What to produce: Please list each line of the records below that contains the word "height".

Word and element location records:
──────────────────────────────

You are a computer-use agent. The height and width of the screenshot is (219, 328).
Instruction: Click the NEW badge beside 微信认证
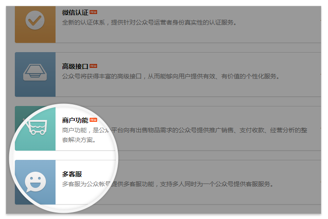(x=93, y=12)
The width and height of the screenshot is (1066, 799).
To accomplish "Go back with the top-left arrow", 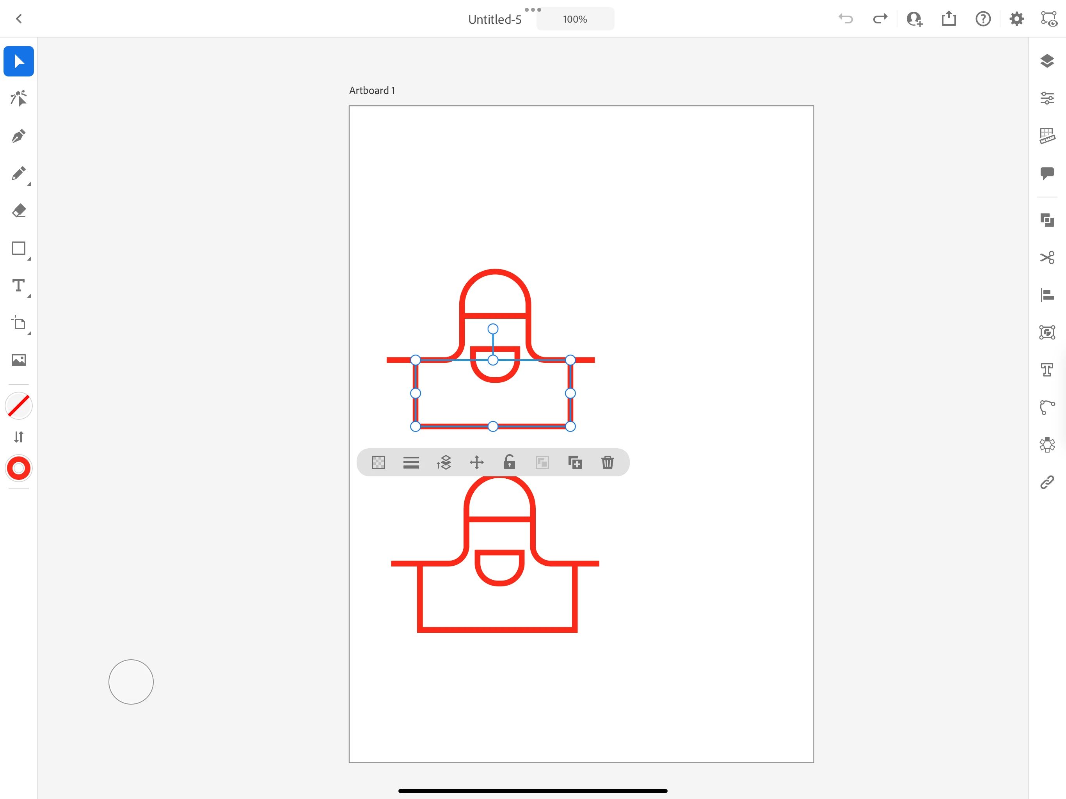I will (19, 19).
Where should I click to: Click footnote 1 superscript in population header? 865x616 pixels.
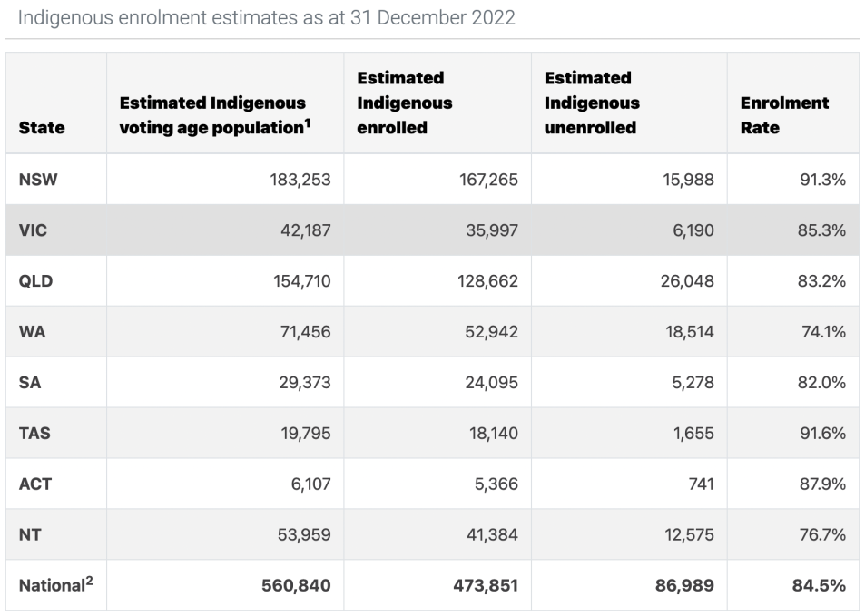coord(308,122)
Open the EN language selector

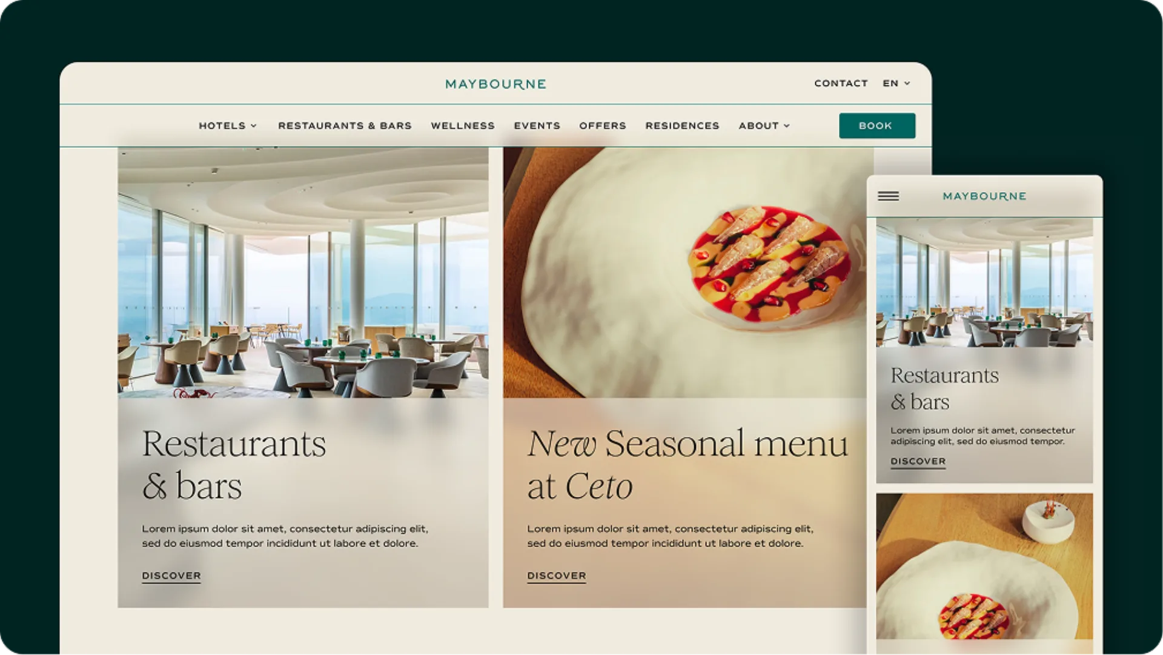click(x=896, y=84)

──────────────────────────────

Reply to the task:
You are a computer-use agent. The height and width of the screenshot is (219, 328).
The width and height of the screenshot is (1066, 799).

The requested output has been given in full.